閑話:迫る軍勢、火を噛む瞳
辺境の砦――そこは荒涼たる岩場に築かれた要塞であり、人々をゴブリンの侵攻から護るために長年機能してきた。
その城壁をぐるりと巡回する兵士たちの顔には、今、ある種の不安と焦りが混ざっていた。
「……報告いたします。北方の森で斥候より緊急の伝令。あきらかに通常のゴブリン群より行軍速度が速く、隊列も組織だっているようです。総数……数万規模とも」
差し出された報告書を受け取り、辺境伯アグラン(50歳)は、野太い声で唸った。
身長220センチ、丸太のような腕で軍服を着こなし、その顔にはいくつもの傷跡が走っている。

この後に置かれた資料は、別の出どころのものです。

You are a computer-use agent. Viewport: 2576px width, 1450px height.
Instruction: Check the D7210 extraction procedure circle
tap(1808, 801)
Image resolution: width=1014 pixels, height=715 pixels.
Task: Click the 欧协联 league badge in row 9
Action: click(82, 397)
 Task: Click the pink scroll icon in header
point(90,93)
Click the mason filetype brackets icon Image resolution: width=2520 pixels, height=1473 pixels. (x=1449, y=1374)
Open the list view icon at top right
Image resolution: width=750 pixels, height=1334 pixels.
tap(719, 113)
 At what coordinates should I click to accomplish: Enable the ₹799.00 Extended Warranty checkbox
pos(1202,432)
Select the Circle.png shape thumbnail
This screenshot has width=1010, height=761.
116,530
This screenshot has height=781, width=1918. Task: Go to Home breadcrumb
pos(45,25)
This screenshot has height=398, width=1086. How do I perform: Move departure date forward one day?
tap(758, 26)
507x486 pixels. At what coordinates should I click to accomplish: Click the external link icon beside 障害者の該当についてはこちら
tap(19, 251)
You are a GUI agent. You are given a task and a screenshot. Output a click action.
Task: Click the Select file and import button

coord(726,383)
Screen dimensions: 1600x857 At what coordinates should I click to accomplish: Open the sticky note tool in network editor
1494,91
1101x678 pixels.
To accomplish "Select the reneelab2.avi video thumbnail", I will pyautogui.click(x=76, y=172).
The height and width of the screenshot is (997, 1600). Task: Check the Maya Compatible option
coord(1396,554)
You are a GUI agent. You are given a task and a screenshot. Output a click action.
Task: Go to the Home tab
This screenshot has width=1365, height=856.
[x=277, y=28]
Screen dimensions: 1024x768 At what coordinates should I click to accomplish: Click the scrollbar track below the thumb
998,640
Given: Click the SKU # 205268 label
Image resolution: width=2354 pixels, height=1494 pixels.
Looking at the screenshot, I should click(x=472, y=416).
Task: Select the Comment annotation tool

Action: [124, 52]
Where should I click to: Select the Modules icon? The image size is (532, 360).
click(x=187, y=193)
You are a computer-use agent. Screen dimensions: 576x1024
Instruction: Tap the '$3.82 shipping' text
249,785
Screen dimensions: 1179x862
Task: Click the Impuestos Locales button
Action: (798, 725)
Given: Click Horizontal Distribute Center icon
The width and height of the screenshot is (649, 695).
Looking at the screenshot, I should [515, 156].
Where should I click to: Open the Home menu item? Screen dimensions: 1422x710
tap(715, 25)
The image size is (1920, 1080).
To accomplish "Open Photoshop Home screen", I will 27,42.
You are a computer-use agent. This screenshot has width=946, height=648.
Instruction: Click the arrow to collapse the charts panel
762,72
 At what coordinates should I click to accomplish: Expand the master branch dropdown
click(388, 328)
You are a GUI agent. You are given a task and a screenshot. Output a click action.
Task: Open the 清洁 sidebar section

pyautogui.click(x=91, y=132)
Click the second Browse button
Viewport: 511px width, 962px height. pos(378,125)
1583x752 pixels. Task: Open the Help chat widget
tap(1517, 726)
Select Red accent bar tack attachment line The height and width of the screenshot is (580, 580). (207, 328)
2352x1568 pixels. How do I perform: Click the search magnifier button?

「数万か。まるで前にもあった“大軍”の再来じゃねえか。……動きが早すぎる。ゴブリンにこんな統率が利くとはな」
アグランは黒木製の椅子に腰掛け、膝に肘を乗せて拳を握る。
一見脳筋のようだが、その眼光は辺境を護ってきた賢さと直感を宿している。
「閣下……どうなさいます?」
側近の老兵が静かに問う。アグランは地図を見つめて息を吐いた。
「何人もの斥候を出しているが、どうも“奴ら”には計画がありそうだ。弱い隊を囮にして、こっちに圧をかけやがる。……それに――」
一度溜息をつき、言いかけた言葉を飲み込む。
「噂を聞いたか? “9メートルの女戦士”がゴブリンの集団を蹴散らしたって。ギルドが大騒ぎしてるらしいじゃねぇか」
「は……存じております。リアーネとかいう名で……我らの砦に勝るとも劣らぬ力があるとか……」
アグランはニヤリと笑った。
「そいつが本当にそこまでの化物なら、この大軍を迎え撃つ大駒になる。……俺の勘だけどな、こんなゴブリン軍団が来るときに“でかい戦士”が現れるのは、何か因縁を感じるんだよ」
老兵は眉をひそめる。
「しかし閣下、もし噂通りの超巨大で無敵な存在なら……仲良くしておくに越したことは……」
バンッ!とアグランは机を叩き、立ち上がった。
「知ってる。俺だってバカじゃねえ。こっちが利用できるもんなら利用する。しかしな――」
唇を歪めるアグランの目は、まるで少年のように輝いている。